Prof Booth then designed a course around the core question: what does an effective leader who has an MBA need beyond the basics? What emerged was a course in two parts. The first two weeks are devoted to new research and topical themes, from the impact of the Sarbanes Oxley Act to sessions on hedge funds and private equity or US monetary policy. The course reconvenes five months later for the leadership week, and here again, there are plenty of new topics to discuss and ways to teach them.

The first course began in April last year, and the third one started last month, with numbers on each ranging from 11 to 15. Thirty people are booked for the programme that begins in September, but in the previous courses a number have had to postpone their involvement because of work and other reasons. Ages range from the late 30s to early 60s.

A three-week course, split into two sections, appeals to busy executives who are short of time. Mr Loudenslager had a weekend drive of nearly ten hours from Minneapolis to Kellogg’s complex at Northwestern University’s Evanston campus, Chicago, but he was still in the same time zone, making it easy to stay in touch with his staff during the week.

The course is very intensive and Mr Loudenslager says it “very often felt like a firehose – one of the professors mentioned he was trying to condense a five-week class into about two hours.” But he says the time – ten hours of classes a day from Monday to Friday and half a day on the first Saturday – was used wisely, covering a wide range of topics deeply enough for him to know whether he needs to dig more deeply for himself in the future.

US Bancorp are paying the $23,000 for Mr Loudenslager to attend the Kellogg course, but not everyone who signs up to a post-MBA programme will be funded by an employer.
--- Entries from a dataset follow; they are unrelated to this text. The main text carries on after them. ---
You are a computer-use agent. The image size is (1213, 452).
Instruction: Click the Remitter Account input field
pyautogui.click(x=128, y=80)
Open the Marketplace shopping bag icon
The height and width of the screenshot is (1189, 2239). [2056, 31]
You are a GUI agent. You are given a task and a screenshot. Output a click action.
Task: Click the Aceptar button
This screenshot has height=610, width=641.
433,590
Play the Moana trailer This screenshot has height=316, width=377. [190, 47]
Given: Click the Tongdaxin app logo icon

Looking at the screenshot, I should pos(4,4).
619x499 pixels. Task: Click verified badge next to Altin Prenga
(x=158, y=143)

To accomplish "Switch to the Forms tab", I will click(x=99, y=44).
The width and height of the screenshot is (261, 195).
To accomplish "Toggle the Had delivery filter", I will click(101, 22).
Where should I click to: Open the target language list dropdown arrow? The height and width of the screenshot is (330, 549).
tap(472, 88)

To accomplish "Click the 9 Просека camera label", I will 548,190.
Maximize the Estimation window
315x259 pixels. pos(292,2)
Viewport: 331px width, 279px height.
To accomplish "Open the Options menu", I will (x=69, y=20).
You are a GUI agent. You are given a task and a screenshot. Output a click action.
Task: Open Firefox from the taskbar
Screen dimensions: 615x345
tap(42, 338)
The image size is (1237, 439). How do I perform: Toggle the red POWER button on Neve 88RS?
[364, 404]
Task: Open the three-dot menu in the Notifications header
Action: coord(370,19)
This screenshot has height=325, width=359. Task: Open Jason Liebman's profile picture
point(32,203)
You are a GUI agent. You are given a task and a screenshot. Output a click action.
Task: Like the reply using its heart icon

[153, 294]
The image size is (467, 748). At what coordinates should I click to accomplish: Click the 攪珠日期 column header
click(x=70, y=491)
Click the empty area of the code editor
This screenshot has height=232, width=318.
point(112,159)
The Thunderbird course costs about $36,000 for both the full-time and web-based versions and Mr Bryant says that, for the web-based version, some companies may not see the benefit in paying for a second masters degree, whereas they would pay for an MBA programme.

At Schulich, Ms Demeke is funding herself, paying about C$10,000 and working about 20 hours a week over two semesters. Will the course help her achieve her aims? “I certainly hope so,” she says “I have no regrets and I’m learning a lot.”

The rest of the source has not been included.